Brownback, a favorite of social conservatives, said runaway spending is a problem for Republicans but so is a failure to produce innovative plans on health care, energy, the environment and rebuilding the American family.
"I think people are searching for new ideas on serious problems that move us together rather than apart," he said of Republican activists. "I think they want somebody who can put forward ideas that have a reasonable chance of broad-based support."
That doesn't speak well for Bush or the Republican leaders in Congress. "People are kind of, 'Well, I wonder what other people can do,"' Brownback said.
Oklahoma congressman Tom Cole said such talk is part of the natural cycle of politics. Second-term presidents always compete for attention with a gaggle of would-be successors.
"We're beginning the process of that separation that goes on when we're trying to pass the baton from one administration to the next," said Cole, a former political strategist.
"There's always a painful sorting out period, but the Republican Party has to look for new leaders."
The restlessness is also fueled by polls. An AP-Ipsos survey shows that just 37 per cent of people approve of Bush's performance and a mere 31 per cent give the Republican-led Congress high marks.
Underscoring Graham's point about a deflated base, Bush's job approval among Republicans has dropped 8 percentage points to 74 percent since February, the poll showed. More than half of Republicans disapprove of Congress' performance.
"It's the winter of our discontent," Cole said.
Republicans fear they could lose their majorities in the House and Senate as well as the nation's governors offices.
As for the straw poll this weekend, Frist's team has worked feverishly to drum up votes. Perhaps half of the attendees are from Tennessee.
"If he loses, there's a bigger problem because he should win," said Frist adviser Jim Dyke.
In March of 1998, the equivalent point in the 2000 presidential campaign cycle, then-Texas Gov. George Bush narrowly won the SRLC's straw poll despite his absence from the event.
McCain and former New York Mayor Rudy Giuliani are the most popular potential Republican candidates for 2008, according to most polls. Giuliani is not attending this conference.

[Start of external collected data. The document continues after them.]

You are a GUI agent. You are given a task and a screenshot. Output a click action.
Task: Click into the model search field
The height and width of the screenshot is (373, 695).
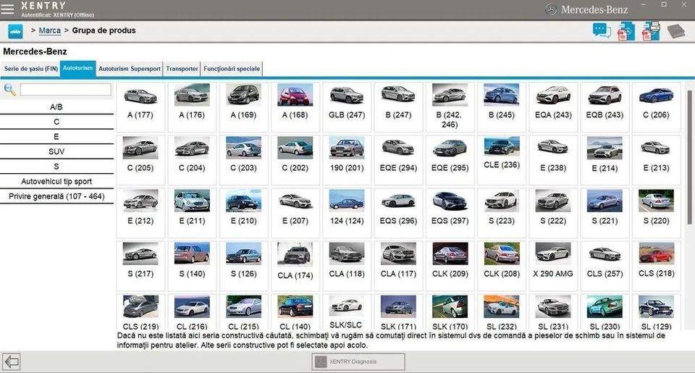click(66, 90)
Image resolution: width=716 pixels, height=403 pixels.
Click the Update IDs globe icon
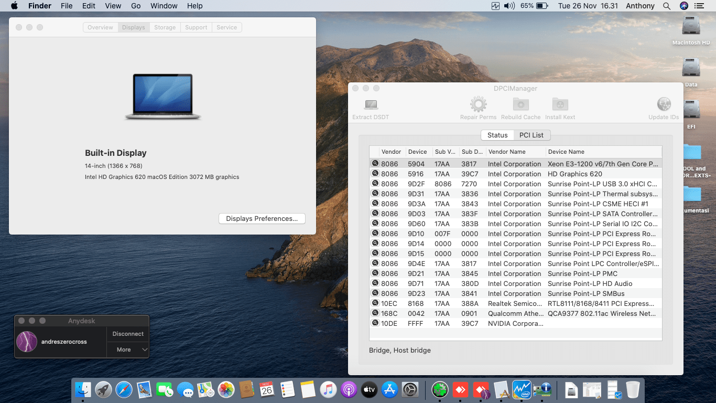point(664,104)
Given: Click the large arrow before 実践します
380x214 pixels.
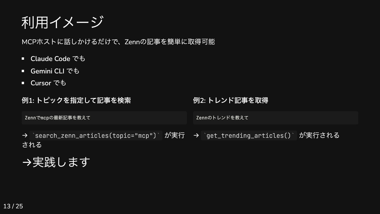Looking at the screenshot, I should pos(27,163).
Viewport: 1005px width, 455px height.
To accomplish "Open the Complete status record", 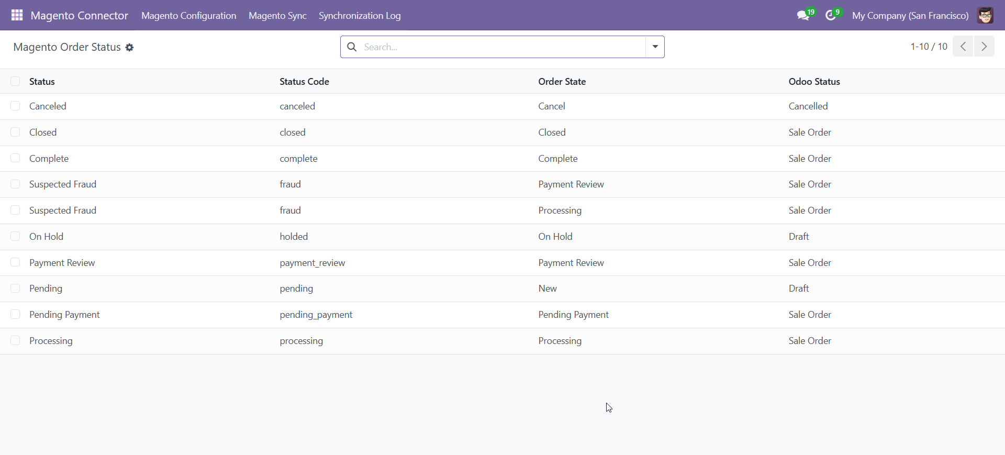I will point(49,159).
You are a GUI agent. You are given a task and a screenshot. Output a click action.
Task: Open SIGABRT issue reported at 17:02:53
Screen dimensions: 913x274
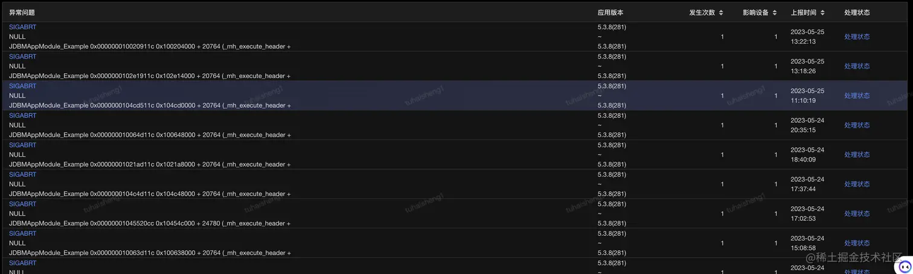[23, 204]
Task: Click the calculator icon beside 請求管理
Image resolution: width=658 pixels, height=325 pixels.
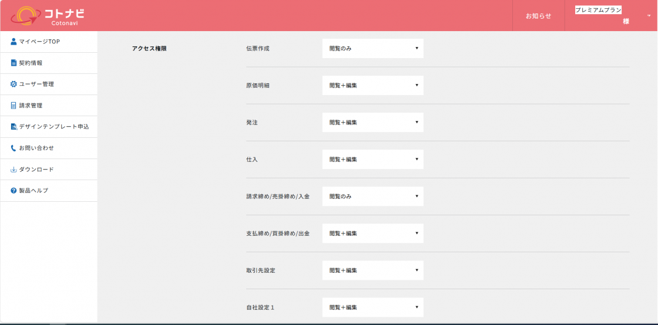Action: coord(14,106)
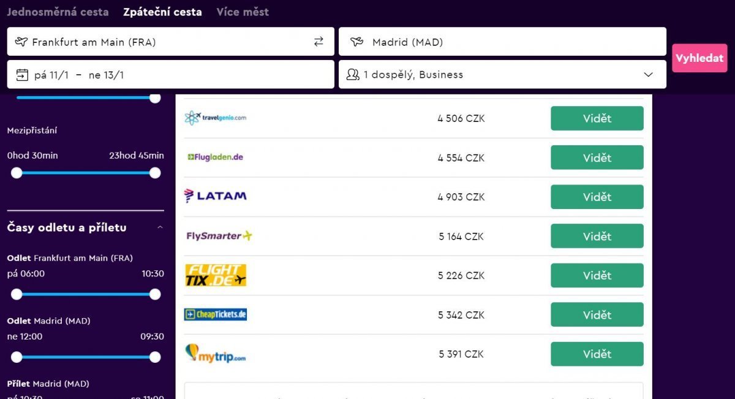Click the left handle of Mezipřistání slider
The width and height of the screenshot is (735, 399).
pyautogui.click(x=17, y=173)
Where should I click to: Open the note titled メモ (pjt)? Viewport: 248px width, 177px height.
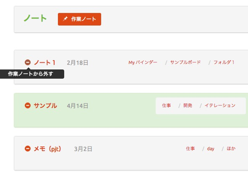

Romney, the first presidential hopeful to speak, embraced conservative principles including opposition to gay marriage. "Every child in America has a right to a mother and father," he said. McCain was speaking Friday night.
Allen, Brownback, Huckabee and Frist speak Saturday, the day of the straw poll.
With little chance of beating Frist, Republican rivals did their best to minimize the impact of the straw poll. McCain's nod to Bush gives the front-runner from Arizona some political cover if he fares poorly in the contest.
Sen. Trent Lott of nearby Mississippi privately lobbied delegates on McCain's behalf, and publicly knocked the straw poll. It was a payback of sorts: Lott blamed Frist for his ouster as Senate majority leader in 2002.